Dataset records>
★ ★ ★ ★ ★
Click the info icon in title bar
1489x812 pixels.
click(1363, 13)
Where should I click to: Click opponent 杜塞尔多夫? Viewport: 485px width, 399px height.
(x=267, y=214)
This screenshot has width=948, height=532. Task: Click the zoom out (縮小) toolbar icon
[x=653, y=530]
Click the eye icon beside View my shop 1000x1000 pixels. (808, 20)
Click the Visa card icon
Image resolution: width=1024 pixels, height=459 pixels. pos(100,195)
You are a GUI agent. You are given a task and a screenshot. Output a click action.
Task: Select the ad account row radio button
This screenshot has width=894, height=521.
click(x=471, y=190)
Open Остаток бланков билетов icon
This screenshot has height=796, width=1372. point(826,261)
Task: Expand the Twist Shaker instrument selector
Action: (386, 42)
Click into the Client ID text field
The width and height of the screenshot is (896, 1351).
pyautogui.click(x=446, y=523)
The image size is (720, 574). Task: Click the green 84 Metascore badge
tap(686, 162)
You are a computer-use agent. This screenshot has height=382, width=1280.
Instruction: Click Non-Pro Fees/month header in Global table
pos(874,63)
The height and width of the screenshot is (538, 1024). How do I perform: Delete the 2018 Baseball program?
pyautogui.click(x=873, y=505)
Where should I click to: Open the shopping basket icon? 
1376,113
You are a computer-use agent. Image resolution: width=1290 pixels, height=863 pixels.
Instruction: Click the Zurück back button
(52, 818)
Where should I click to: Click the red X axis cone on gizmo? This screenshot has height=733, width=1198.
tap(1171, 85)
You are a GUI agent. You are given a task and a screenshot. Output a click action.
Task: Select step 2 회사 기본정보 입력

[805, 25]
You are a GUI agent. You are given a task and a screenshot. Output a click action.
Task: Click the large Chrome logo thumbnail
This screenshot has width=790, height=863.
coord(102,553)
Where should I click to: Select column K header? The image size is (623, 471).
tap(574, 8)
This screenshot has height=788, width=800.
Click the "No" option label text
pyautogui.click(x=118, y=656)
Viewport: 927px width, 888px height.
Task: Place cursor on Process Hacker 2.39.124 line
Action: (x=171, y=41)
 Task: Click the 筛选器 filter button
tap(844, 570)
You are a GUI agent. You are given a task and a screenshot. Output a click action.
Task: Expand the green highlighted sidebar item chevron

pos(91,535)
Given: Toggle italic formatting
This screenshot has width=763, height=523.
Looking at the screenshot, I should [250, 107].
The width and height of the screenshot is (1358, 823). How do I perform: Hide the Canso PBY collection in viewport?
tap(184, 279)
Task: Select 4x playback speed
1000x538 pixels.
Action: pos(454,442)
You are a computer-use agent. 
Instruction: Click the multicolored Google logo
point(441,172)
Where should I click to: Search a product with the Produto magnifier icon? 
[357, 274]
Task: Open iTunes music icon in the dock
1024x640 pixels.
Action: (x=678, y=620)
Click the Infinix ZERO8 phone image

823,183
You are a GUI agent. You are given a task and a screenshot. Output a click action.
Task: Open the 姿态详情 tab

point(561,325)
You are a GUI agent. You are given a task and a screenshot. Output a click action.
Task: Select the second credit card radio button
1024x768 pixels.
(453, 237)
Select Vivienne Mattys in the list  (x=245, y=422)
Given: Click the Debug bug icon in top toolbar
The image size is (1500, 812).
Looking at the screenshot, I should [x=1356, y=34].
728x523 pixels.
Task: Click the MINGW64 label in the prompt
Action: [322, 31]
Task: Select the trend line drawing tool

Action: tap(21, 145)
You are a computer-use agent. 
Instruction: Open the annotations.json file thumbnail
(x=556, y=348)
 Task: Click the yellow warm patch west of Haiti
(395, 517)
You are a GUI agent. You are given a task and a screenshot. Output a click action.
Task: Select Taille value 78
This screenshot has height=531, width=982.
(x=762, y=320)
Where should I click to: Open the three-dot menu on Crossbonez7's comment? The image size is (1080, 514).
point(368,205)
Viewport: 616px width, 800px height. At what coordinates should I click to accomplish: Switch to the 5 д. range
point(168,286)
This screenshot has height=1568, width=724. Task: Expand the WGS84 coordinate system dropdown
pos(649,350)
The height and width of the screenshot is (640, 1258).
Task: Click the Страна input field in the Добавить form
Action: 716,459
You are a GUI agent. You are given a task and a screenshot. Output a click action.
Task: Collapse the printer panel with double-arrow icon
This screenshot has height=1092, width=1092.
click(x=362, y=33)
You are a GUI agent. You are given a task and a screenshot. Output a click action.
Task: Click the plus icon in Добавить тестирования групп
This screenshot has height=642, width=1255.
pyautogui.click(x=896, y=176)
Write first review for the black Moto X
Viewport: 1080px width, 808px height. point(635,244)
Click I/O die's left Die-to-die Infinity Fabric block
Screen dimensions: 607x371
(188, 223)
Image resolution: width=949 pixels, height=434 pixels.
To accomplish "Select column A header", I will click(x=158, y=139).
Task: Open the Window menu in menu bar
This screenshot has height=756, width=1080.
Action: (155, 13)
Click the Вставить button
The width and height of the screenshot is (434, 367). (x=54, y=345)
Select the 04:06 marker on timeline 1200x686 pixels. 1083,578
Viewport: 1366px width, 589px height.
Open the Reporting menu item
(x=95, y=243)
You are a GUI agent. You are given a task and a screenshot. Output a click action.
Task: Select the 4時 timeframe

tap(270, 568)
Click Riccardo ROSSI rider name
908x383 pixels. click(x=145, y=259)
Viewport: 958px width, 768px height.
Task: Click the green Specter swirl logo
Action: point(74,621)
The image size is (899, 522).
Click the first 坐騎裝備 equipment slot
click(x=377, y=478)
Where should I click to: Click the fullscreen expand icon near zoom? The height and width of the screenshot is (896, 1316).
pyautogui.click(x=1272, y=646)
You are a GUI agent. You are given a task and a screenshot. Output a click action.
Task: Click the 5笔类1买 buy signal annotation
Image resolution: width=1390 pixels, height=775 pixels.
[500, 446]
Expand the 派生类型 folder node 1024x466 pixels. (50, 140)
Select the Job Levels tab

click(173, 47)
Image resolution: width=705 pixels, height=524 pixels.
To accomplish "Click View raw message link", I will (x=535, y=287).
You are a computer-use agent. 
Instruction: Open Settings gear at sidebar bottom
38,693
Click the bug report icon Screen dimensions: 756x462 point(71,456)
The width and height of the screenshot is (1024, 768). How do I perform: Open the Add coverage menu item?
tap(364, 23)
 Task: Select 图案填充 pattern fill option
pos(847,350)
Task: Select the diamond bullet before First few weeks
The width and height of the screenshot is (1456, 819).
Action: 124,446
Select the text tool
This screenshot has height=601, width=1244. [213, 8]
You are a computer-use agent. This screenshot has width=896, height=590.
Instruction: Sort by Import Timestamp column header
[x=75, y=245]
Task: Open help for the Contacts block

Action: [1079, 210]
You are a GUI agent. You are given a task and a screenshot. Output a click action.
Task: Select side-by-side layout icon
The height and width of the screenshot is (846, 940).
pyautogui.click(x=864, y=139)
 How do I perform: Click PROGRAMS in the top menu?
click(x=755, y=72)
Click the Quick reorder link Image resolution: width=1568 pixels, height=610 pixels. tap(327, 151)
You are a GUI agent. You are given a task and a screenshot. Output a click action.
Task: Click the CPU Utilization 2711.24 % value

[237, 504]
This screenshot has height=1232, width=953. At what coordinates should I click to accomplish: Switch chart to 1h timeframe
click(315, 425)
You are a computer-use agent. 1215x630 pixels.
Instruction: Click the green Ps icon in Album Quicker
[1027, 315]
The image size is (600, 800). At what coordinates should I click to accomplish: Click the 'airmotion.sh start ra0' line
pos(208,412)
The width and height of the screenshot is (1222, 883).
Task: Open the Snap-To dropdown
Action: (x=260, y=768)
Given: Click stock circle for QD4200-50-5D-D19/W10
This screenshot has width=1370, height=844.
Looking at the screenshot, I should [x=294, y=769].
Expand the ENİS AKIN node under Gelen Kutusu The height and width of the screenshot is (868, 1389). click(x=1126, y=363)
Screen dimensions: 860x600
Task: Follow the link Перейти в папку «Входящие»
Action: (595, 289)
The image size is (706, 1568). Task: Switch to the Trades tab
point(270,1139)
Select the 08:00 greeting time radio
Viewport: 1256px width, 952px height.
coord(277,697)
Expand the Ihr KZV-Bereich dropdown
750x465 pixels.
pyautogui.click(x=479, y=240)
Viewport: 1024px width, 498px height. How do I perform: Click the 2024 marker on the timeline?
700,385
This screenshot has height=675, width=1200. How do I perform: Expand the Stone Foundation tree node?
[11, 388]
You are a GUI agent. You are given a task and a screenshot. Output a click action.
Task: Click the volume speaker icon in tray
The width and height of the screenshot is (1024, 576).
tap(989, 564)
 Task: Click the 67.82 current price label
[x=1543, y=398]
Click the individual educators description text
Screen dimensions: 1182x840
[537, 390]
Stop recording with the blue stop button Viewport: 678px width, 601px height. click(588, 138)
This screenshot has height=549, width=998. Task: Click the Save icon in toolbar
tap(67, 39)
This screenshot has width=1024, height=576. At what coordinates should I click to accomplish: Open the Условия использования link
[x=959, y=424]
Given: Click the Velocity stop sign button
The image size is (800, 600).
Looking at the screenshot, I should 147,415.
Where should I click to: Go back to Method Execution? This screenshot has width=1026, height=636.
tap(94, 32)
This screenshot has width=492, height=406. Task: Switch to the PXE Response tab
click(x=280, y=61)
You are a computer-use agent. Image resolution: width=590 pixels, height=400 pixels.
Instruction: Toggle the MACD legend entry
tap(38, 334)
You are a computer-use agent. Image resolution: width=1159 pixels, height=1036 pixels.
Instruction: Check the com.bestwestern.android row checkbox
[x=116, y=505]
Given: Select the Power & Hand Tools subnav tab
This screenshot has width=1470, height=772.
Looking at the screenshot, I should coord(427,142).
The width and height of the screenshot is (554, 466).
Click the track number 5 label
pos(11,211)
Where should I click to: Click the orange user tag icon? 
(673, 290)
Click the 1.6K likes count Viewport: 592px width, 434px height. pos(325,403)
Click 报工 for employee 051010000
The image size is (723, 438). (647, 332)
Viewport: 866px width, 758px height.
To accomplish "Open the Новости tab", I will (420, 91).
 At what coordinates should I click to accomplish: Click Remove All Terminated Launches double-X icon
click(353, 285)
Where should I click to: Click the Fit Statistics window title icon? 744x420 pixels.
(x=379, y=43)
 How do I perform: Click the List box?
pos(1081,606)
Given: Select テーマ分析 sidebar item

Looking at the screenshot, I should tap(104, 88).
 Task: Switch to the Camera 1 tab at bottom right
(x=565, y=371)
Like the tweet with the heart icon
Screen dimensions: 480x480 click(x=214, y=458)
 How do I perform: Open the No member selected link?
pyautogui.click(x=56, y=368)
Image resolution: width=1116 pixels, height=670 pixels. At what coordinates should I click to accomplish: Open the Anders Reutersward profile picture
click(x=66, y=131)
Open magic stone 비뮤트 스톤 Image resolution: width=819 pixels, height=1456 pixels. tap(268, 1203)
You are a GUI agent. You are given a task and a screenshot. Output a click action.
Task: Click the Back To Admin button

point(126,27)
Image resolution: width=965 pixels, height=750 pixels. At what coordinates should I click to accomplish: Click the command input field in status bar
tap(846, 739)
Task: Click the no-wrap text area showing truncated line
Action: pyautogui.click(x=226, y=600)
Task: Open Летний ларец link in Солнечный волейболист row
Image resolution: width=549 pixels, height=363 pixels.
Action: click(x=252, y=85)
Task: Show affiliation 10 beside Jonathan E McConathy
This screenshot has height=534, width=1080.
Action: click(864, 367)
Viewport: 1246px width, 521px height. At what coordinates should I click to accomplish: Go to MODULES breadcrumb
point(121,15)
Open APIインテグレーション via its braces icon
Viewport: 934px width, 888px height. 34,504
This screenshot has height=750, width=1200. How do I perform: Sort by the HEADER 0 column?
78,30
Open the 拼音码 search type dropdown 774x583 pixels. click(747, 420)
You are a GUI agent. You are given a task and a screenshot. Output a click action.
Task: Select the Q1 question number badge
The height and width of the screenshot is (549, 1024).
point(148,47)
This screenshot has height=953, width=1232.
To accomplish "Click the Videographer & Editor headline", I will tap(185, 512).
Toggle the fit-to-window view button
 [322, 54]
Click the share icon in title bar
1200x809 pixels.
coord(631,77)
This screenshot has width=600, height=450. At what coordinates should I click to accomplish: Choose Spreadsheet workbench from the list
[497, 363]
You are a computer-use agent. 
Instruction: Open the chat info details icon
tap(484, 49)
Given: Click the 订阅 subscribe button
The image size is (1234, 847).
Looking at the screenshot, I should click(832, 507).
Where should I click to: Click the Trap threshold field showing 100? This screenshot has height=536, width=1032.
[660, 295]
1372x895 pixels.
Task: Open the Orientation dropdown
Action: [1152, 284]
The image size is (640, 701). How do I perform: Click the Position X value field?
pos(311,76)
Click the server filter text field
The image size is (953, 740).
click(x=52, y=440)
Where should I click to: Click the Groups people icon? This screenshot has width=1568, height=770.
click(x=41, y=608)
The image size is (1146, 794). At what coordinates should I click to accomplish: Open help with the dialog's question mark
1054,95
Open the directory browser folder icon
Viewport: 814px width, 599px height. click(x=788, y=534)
★ ★ ★ ★ ★
Work to be completed> The reply should consist solely of the lines of the data, exact, from the opening line through the line with "has height=382, width=1280.", inclusive.

Task solution>
Click the info icon in title bar
1489x812 pixels.
click(1363, 13)
Where should I click to: Click opponent 杜塞尔多夫? Viewport: 485px width, 399px height.
(x=267, y=214)
This screenshot has width=948, height=532. Task: Click the zoom out (縮小) toolbar icon
[x=653, y=530]
Click the eye icon beside View my shop 1000x1000 pixels. (808, 20)
Click the Visa card icon
Image resolution: width=1024 pixels, height=459 pixels. pos(100,195)
You are a GUI agent. You are given a task and a screenshot. Output a click action.
Task: Select the ad account row radio button
This screenshot has width=894, height=521.
click(x=471, y=190)
Open Остаток бланков билетов icon
This screenshot has height=796, width=1372. point(826,261)
Task: Expand the Twist Shaker instrument selector
Action: (386, 42)
Click into the Client ID text field
The width and height of the screenshot is (896, 1351).
pyautogui.click(x=446, y=523)
The image size is (720, 574). Task: Click the green 84 Metascore badge
tap(686, 162)
You are a computer-use agent. This screenshot has height=382, width=1280.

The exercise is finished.